By Emma Illick-Frank/ WLVR
Freezing winter weather can make it challenging to grow salad greens in the Lehigh Valley.
Bowery Farming Inc., a New York-based startup, is opening an indoor facility in Bethlehem next month where it will be able to grow year-round inside a newly-retrofitted warehouse that once was a part of Bethlehem Steel.
Instead of planting in the ground––or even in soil–– Bowery grows lettuce and herbs hydroponically and uses LED lights to mimic the spectrum of the sun.
“If you can visualize it, you have the roots of the plants sitting in the nutrient dense water, stacked on top of each other from floor to ceiling,” said Bowery’s Chief Commercial Officer Katie Seawell.
As a result, the farm expands upward, not outward. This method of growing is called ‘vertical agriculture.’
Seawell said Bowery relies on artificial intelligence to optimize the growing process. Every step is closely monitored by the high-tech operating system.
“It includes sensors, data, automation and technology to control the intensity of light, the airflow, the nutrient mix,” she said. “Think of it as the brains of the operation.”
Critics of indoor farming say the electricity needed to power these systems––like LED grow-lights––can be wasteful.

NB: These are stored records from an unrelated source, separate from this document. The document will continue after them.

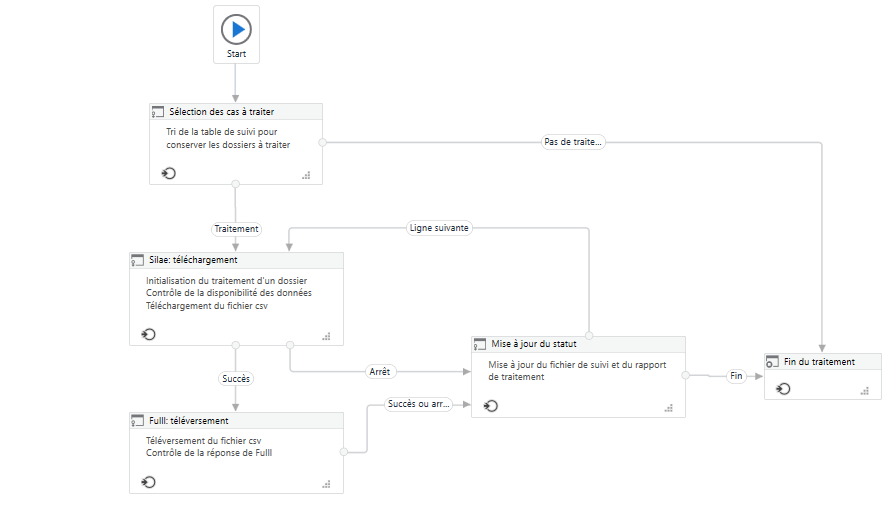Screen dimensions: 888x523
Task: Select the "Ligne suivante" transition label
Action: click(439, 227)
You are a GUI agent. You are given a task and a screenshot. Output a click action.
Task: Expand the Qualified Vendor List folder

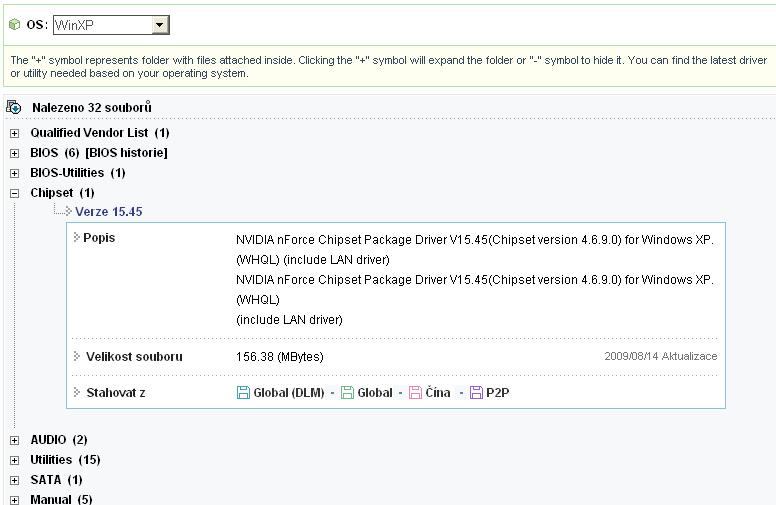pos(14,133)
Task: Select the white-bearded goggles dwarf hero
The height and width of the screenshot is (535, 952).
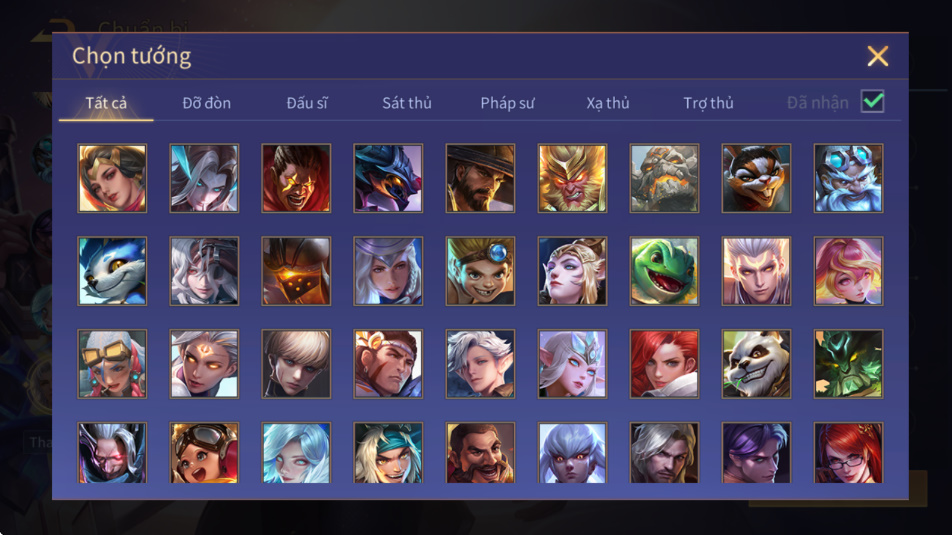Action: click(x=848, y=178)
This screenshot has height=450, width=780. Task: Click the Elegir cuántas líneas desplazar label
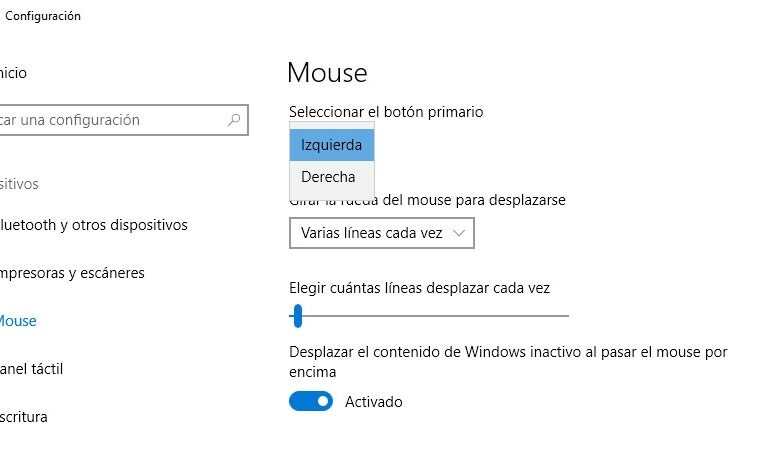pyautogui.click(x=419, y=288)
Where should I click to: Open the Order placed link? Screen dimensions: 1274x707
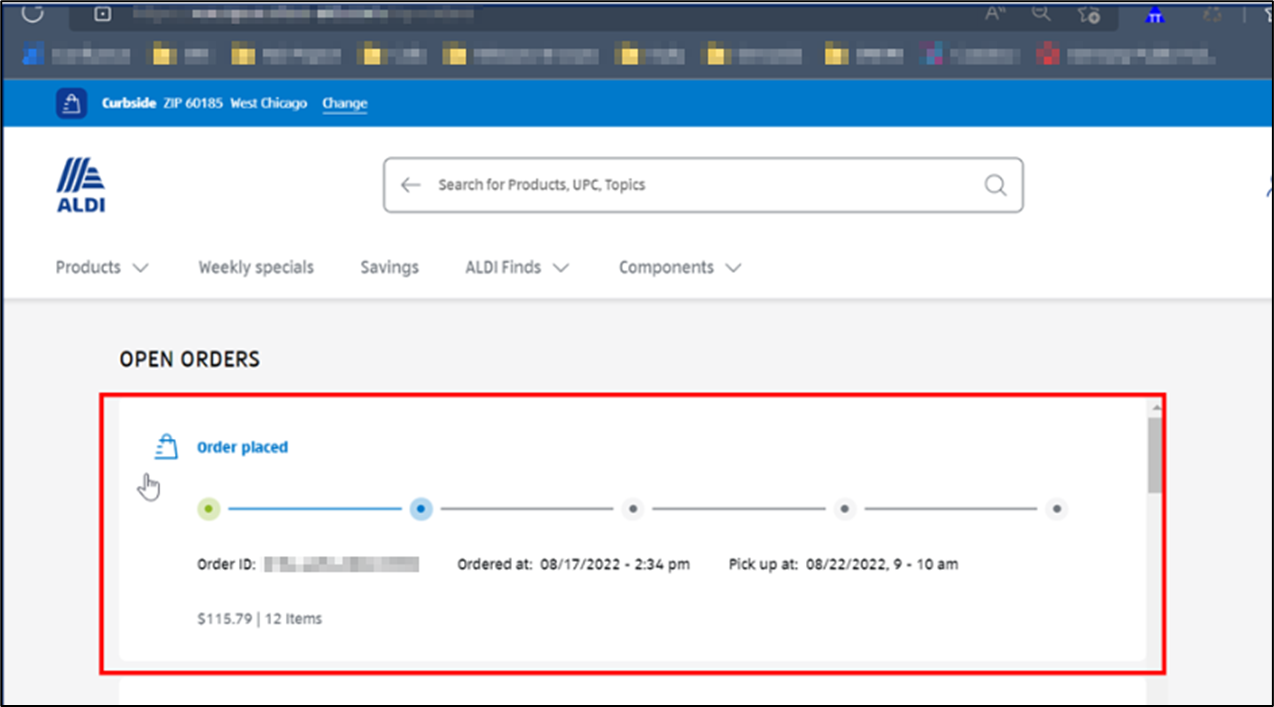pyautogui.click(x=242, y=447)
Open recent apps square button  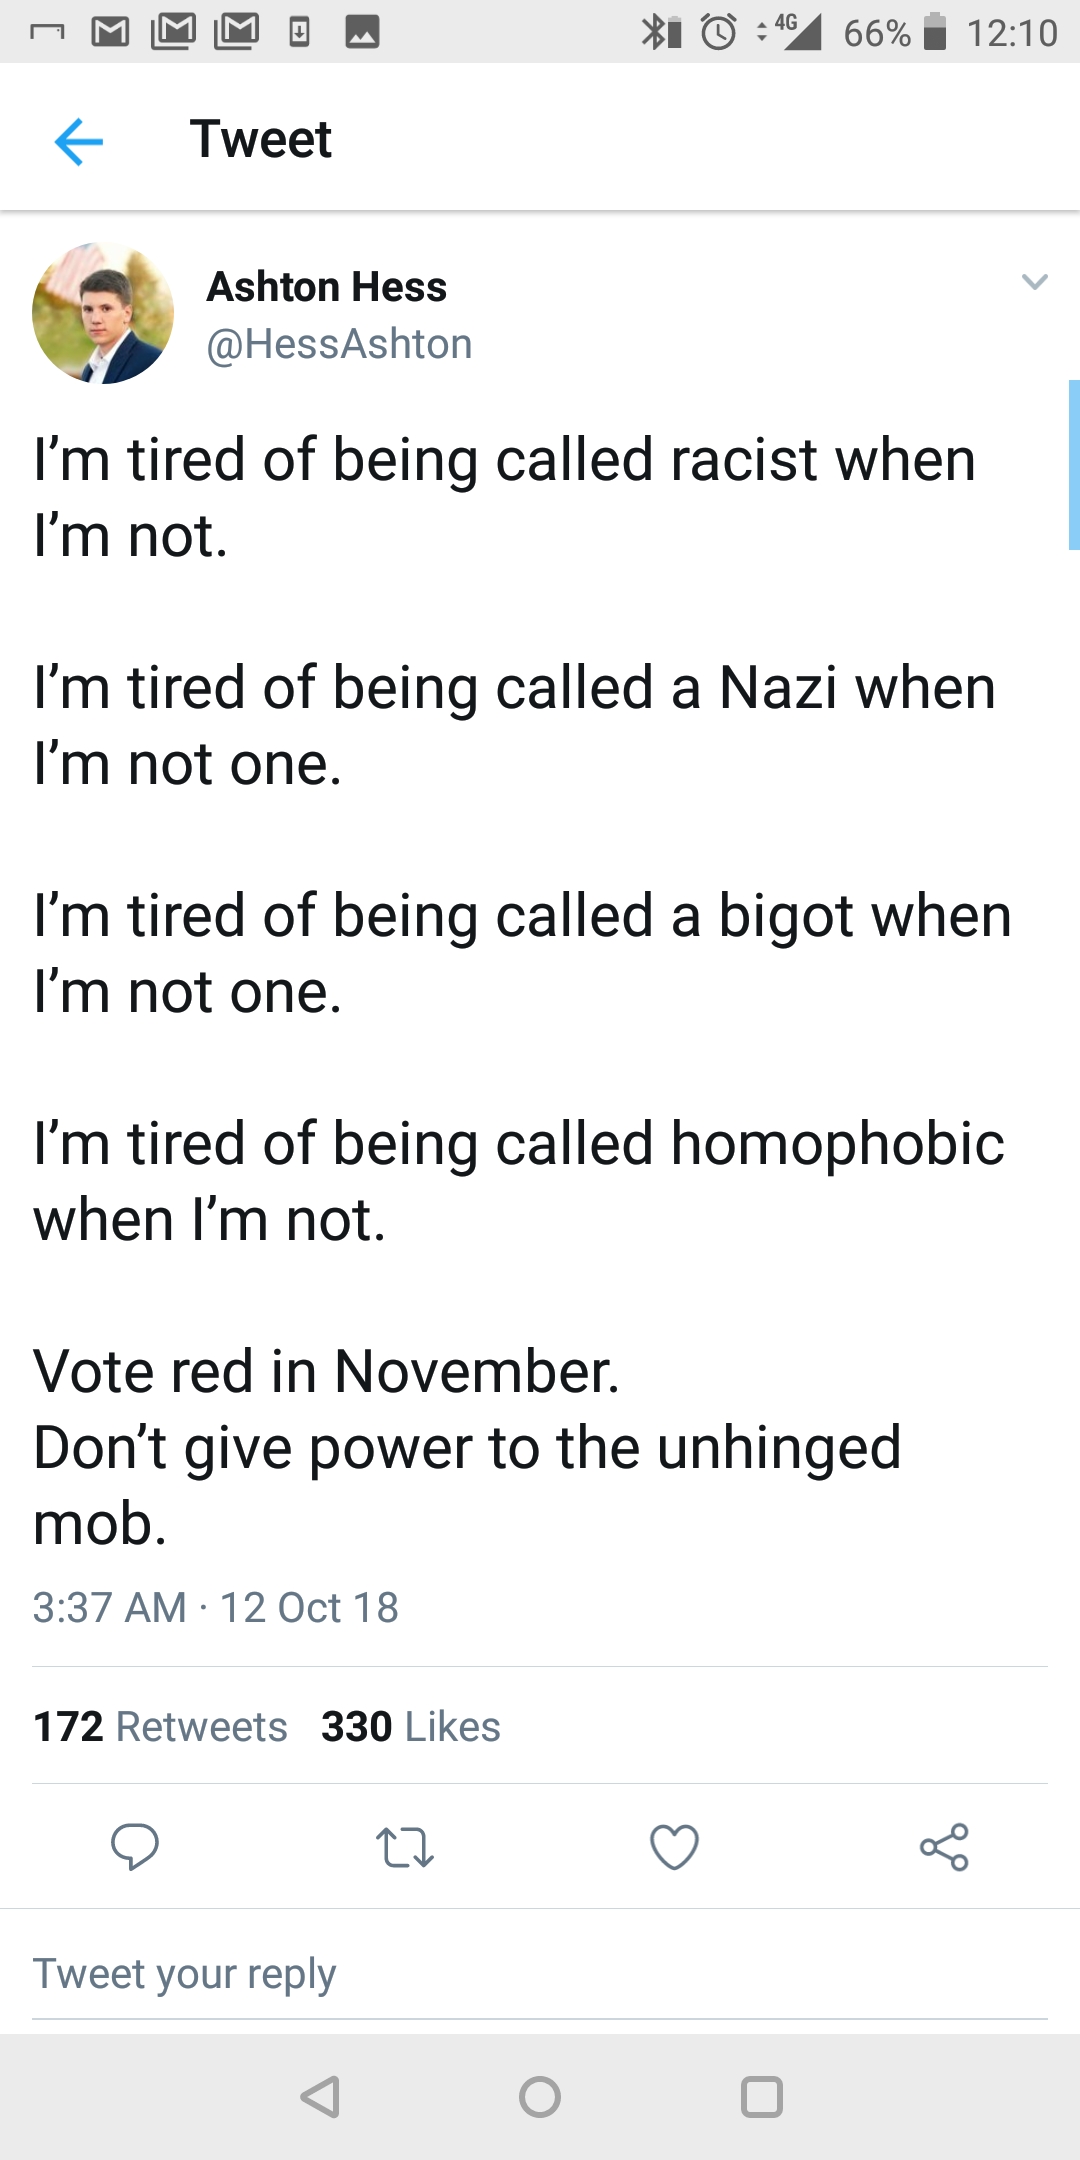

But Seawell says the Bethlehem farm will source its electricity from renewable energy, and that other environmental impacts like water use are lower for indoor farms.
Vertical farms can grow anywhere: the middle of a city, an old factory, and even on brownfields––contaminated industrial land.
The Bethlehem farm is all three.
With demand for food rising and farmland growing scarcer, some experts consider indoor, vertical agriculture as key to future food security.